Supplied data:
######
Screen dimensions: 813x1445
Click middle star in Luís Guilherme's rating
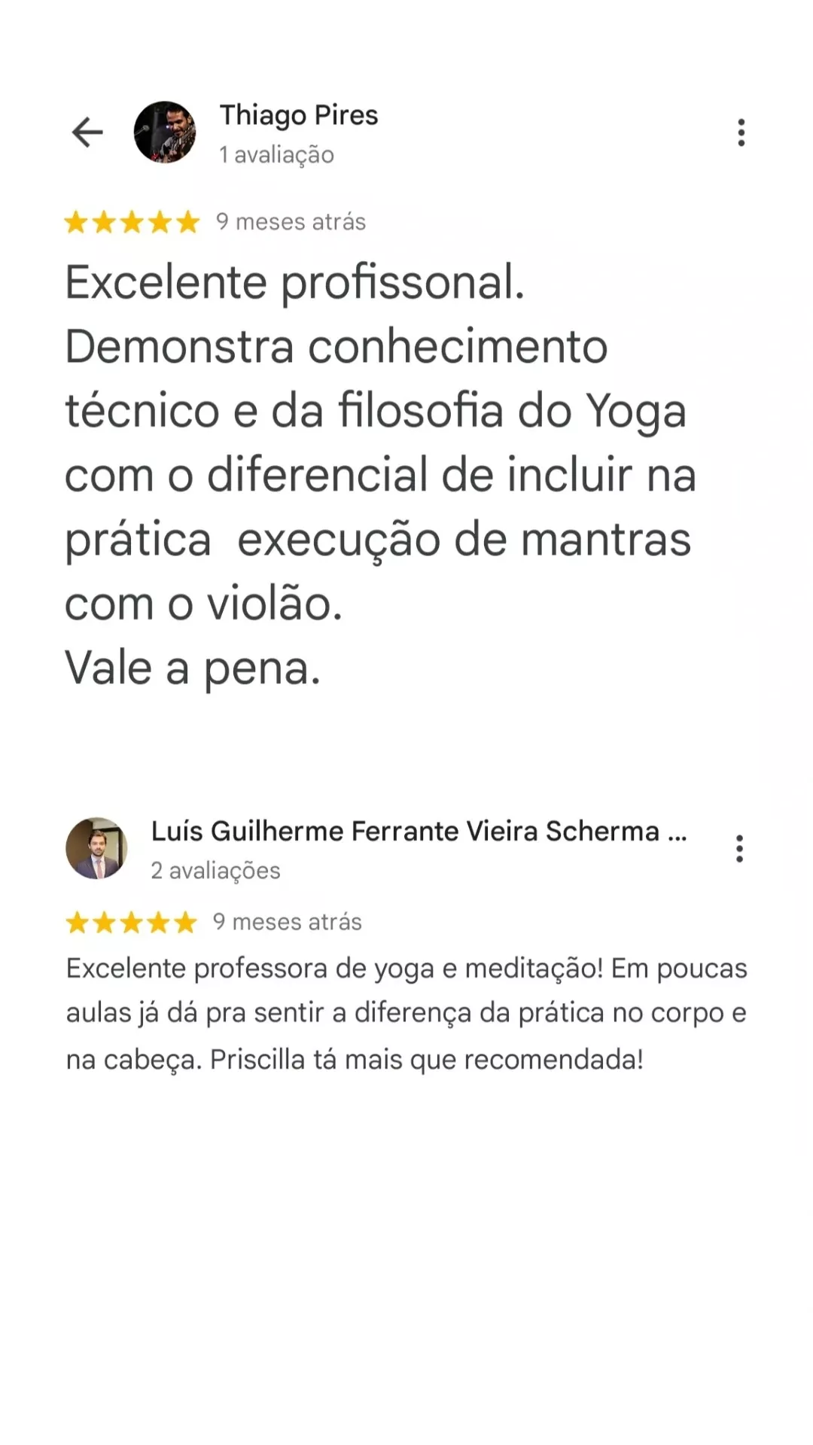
######
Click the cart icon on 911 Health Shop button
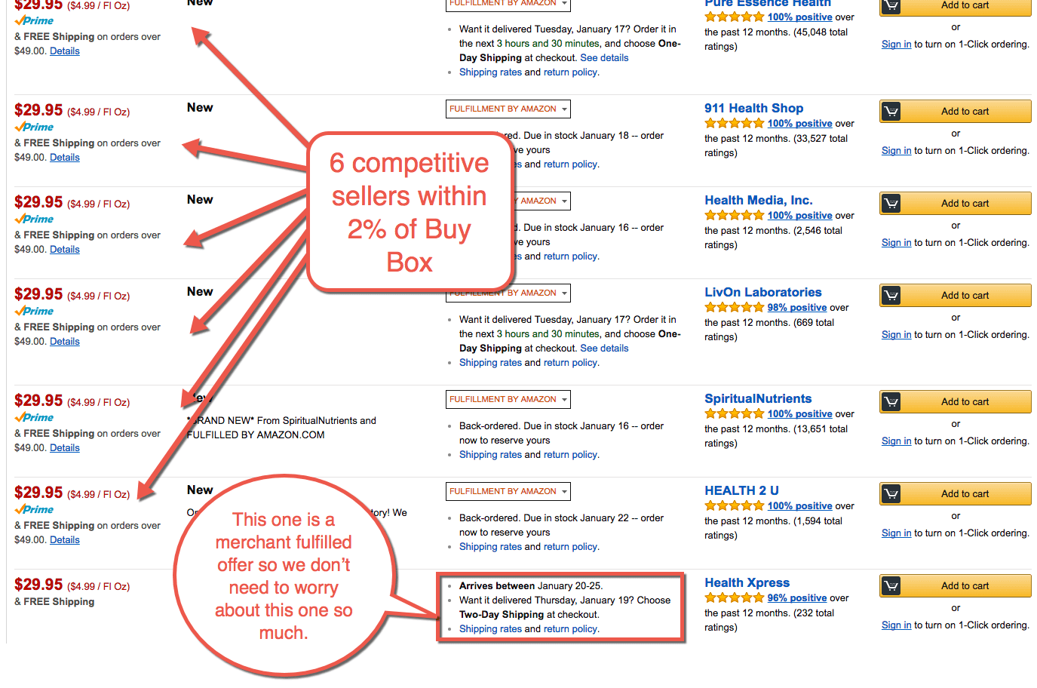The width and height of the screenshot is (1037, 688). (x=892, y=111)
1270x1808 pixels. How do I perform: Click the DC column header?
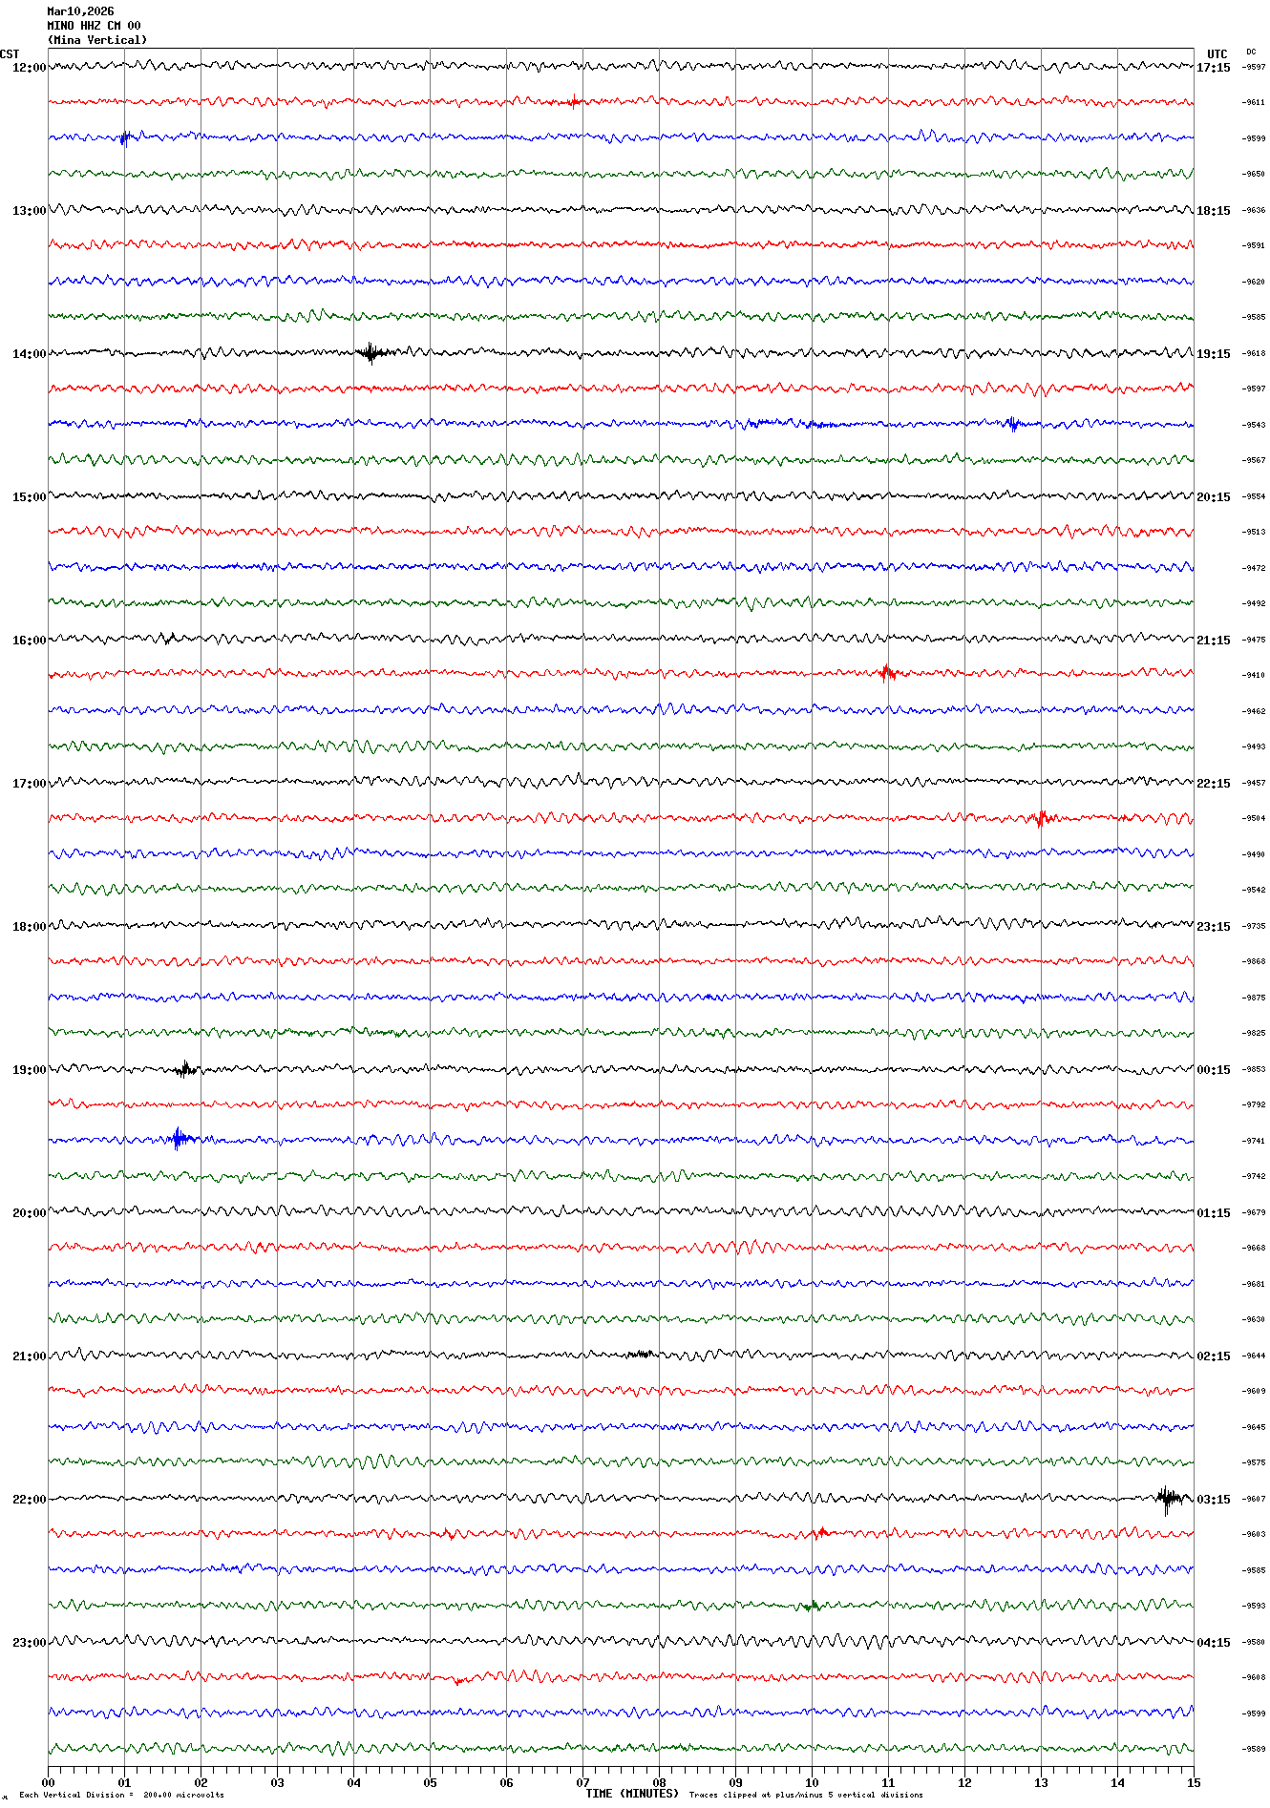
######
What to produce: Scan the records above for the lines holding "Screen dimensions: 813x1445" and "Click middle star in Luís Guilherme's rating". Transcribe those two and every line between them word for word, and no others.

Solution to this task:
Screen dimensions: 813x1445
Click middle star in Luís Guilherme's rating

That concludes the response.